Predominaant premixed insulin analogues have the advantage of faster onset of action compared to human premixed insulins. A soluble co-formulation of basal insulin with bolus insulin in a single injection is available as Ryzodeg 70/30 (Insulin degludec and insulin aspart). This premixed/co-formulation simplifies Insulin regimen and with less risk of hypoglycaemia. Cost is definitely higher with newer insulins. Other currently available basal insulin analogues Insulin glargine and insulin detemir cannot be combined with rapid-acting analogues.
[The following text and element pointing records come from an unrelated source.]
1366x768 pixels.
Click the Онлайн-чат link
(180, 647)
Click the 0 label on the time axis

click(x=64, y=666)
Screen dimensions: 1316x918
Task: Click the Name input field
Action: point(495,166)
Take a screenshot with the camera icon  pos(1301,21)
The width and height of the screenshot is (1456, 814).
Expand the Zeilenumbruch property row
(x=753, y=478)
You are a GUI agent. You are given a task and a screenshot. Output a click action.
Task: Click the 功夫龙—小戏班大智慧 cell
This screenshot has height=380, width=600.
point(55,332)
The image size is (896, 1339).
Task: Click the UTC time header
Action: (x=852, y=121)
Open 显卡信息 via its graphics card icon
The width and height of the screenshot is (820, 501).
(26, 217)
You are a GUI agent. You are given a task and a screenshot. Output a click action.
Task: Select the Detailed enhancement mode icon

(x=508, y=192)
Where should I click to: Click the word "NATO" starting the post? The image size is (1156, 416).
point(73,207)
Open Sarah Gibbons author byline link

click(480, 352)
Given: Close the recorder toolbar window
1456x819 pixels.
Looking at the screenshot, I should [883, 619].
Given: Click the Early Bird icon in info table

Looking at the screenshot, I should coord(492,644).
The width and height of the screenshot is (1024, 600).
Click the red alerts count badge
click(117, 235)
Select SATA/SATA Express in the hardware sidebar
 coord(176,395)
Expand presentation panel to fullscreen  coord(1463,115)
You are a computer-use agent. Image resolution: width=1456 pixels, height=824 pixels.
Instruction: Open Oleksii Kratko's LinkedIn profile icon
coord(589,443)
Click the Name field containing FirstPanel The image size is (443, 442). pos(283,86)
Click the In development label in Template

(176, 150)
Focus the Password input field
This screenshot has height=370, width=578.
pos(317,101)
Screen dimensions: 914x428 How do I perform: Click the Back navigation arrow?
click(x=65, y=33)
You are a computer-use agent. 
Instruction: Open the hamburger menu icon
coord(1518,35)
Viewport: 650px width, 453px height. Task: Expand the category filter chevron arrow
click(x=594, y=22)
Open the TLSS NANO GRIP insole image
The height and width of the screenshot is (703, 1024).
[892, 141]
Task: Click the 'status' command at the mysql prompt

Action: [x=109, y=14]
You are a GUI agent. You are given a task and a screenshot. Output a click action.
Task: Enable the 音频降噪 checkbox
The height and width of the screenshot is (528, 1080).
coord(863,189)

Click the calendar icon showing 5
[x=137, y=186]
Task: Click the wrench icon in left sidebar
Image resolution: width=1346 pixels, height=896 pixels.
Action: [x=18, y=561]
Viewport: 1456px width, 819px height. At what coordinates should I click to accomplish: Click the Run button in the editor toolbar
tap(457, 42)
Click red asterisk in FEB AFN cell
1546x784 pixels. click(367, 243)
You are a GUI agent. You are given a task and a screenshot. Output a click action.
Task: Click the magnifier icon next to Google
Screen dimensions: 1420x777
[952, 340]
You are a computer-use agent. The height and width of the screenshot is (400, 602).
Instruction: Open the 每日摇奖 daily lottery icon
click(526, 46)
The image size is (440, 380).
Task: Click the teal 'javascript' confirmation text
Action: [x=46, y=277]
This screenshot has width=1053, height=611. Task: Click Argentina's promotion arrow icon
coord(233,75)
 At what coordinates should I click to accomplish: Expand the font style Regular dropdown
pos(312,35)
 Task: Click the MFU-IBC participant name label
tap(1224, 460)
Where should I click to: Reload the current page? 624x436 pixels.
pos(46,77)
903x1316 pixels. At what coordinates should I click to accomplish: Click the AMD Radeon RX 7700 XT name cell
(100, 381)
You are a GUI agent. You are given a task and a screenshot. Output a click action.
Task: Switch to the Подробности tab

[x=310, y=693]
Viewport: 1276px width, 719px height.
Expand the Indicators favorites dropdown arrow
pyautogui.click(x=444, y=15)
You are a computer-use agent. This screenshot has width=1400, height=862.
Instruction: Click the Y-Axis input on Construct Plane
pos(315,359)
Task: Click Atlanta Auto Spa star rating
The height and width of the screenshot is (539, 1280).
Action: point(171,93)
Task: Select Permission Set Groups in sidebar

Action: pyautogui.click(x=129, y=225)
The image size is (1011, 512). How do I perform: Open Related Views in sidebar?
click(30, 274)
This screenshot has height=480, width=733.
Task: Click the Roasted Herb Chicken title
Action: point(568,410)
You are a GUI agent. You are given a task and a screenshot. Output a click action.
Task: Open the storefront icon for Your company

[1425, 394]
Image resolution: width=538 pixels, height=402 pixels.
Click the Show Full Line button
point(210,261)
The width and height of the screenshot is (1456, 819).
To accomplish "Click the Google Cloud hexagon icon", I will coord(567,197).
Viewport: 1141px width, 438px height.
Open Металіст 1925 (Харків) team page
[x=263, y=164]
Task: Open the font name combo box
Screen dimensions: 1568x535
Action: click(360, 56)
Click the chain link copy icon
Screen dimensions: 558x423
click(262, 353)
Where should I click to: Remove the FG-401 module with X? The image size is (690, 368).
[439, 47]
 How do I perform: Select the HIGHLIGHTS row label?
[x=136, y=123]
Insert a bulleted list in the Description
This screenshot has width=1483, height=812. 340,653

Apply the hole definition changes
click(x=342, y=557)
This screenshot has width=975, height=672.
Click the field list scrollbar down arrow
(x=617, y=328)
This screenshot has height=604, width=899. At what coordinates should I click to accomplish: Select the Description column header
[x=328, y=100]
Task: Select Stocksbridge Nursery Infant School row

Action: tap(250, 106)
Co-formulations of basal analogue and GLP-1 analogue

The available options are:
• Insulin degludec/liraglutide (IDegLira)
• Insulin glargine/lixisenatide (IGlarLixi)
In selected obese elderly patients with type 2 diabetes this may be considered as an option.

Conclusions

Diabetes in elderly is more challenging and management plan should always consider the functional status and life expectancy of the person. The quality of life is more important in these people and treatment must be simplified. Hypoglycemia is a major limiting factor and goals should be individualized. Newer drugs address hypoglycaemia better and appear cardiac neutral or favouring better.  The management must be comprehensive addressing all the co-morbidities. If the patient is healthy and has good functional status, the care must be at par with any other young patient with diabetes.  Hence elderly as a group must be assessed individually and the care must be designed to suit the patient. Preference should be given to drugs with low risk of hypoglycaemia and with less complex regimen. Life expectancy, disability and other co morbidities must be considered in individualising care. Cost of therapy and ease of availability must be addressed in every case to have compliance to treatment.